OLYMPIC ROUNDUP \ News notes


Phelps almost unnoticed: Michael Phelps sneaked into Beijing almost unnoticed. He’s unlikely to go out that way. The probable star of the Beijing Olympics avoided hundreds of fans, photographers and reporters Monday by taking a side door out to a waiting bus while his teammates pushed luggage trolleys through the arrival gate at Beijing’s new Terminal 3, a sprawling addition to the city’s airport. Phelps, who’s grown a mustache while training in Singapore, eventually was spotted — in a window seat on the team bus — by dozens of reporters and photographers. He ignored most of the cameras, glancing in their direction a few times as he adjusted the fit of his baseball cap. Phelps, who won six gold medals four years ago in Athens, is aiming to surpass Mark Spitz’s seven-gold effort at the 1972 Munich Games. Phelps will compete in eight events in Beijing, three of which are relays.

Attack kills 16 police: In an audacious and deadly attack just days ahead of the Beijing Olympics, two men from a mainly Muslim ethnic group rammed a truck and hurled explosives at jogging policemen in China’s restive far west Monday, killing 16. The attack in a city near the Afghanistan-Pakistan border brought an immediate response from China’s Olympic organizers, who pronounced security precautions ready to ensure safety in Beijing and other Olympic venues when the games open Friday. Yet the timing so close to opening day heightened the attack’s shock value and bore the hallmarks of local Muslim militants, said Li Wei, a counterterrorism expert affiliated with the government. It also came as athletes, Olympic dignitaries and journalists poured into Beijing for an Olympics that some Chinese want to leverage to get the government to address festering grievances. Migrant workers cheated on pay for construction, homeowners angry about pollution and other disgruntled residents believe the government would help them rather than see the Olympics disrupted. .

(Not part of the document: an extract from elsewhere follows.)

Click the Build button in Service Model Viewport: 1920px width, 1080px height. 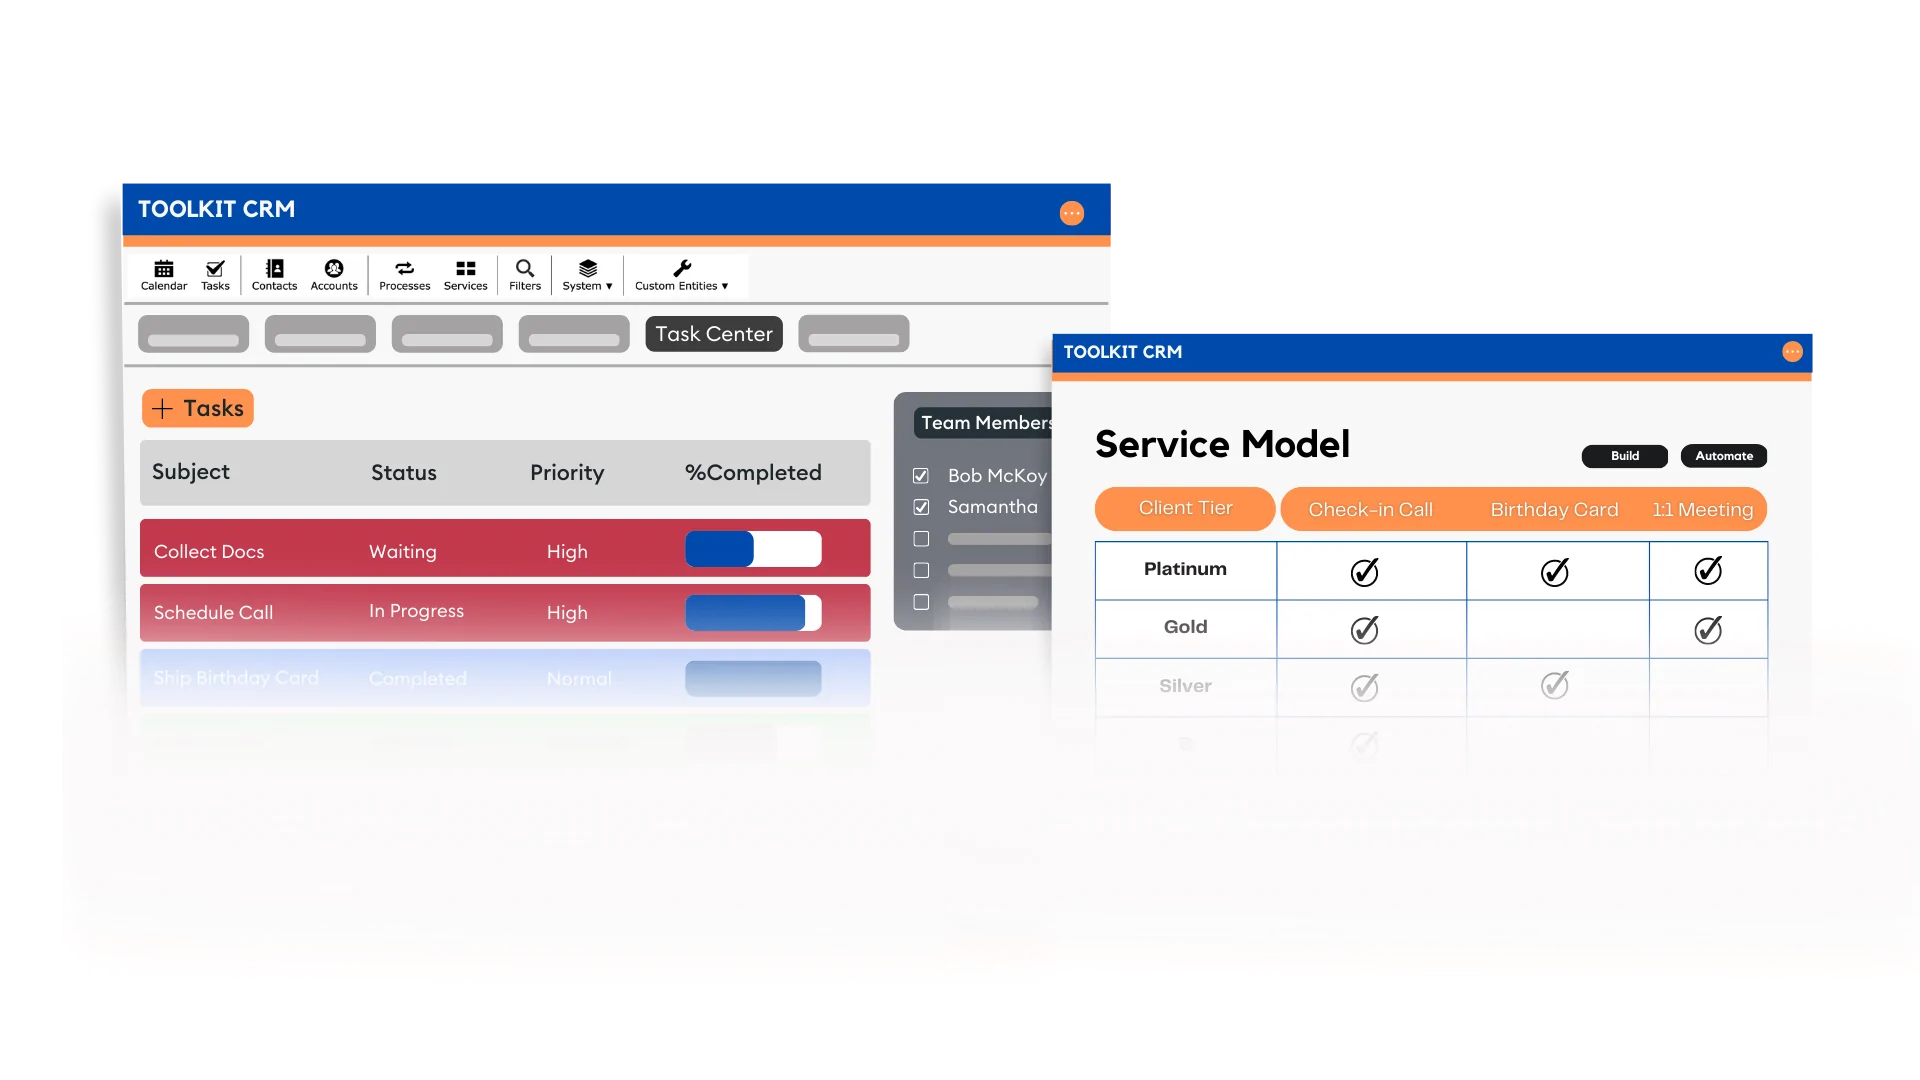coord(1625,455)
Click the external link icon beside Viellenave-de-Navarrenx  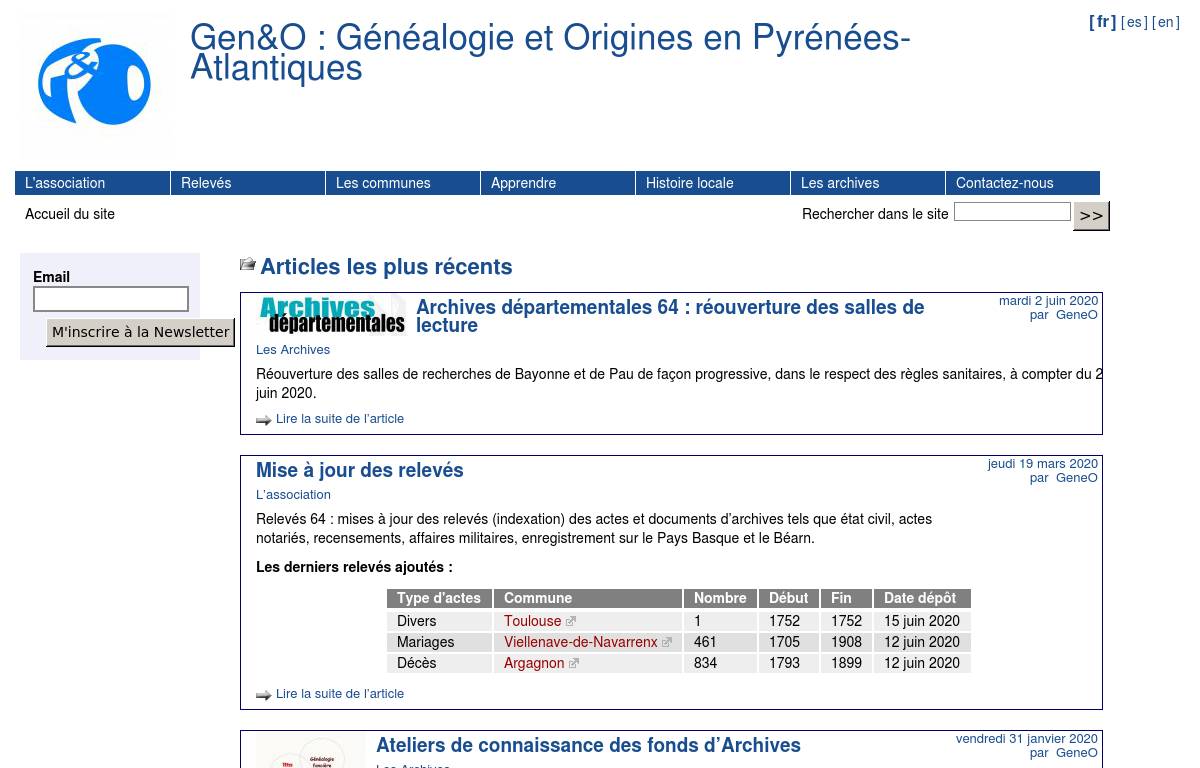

Judge may shutter Web site: A federal judge in San Francisco is considering whether to shut down a Web site that U.S. Olympic officials say is fraudulently selling tickets to the Beijing Games. Lawyers for the U.S. Olympic Committee asked the judge Monday to permanently disable www.beijingticketing.com, which they contend has scammed numerous U.S. residents out of thousands of dollars by falsely promising to deliver tickets to the games.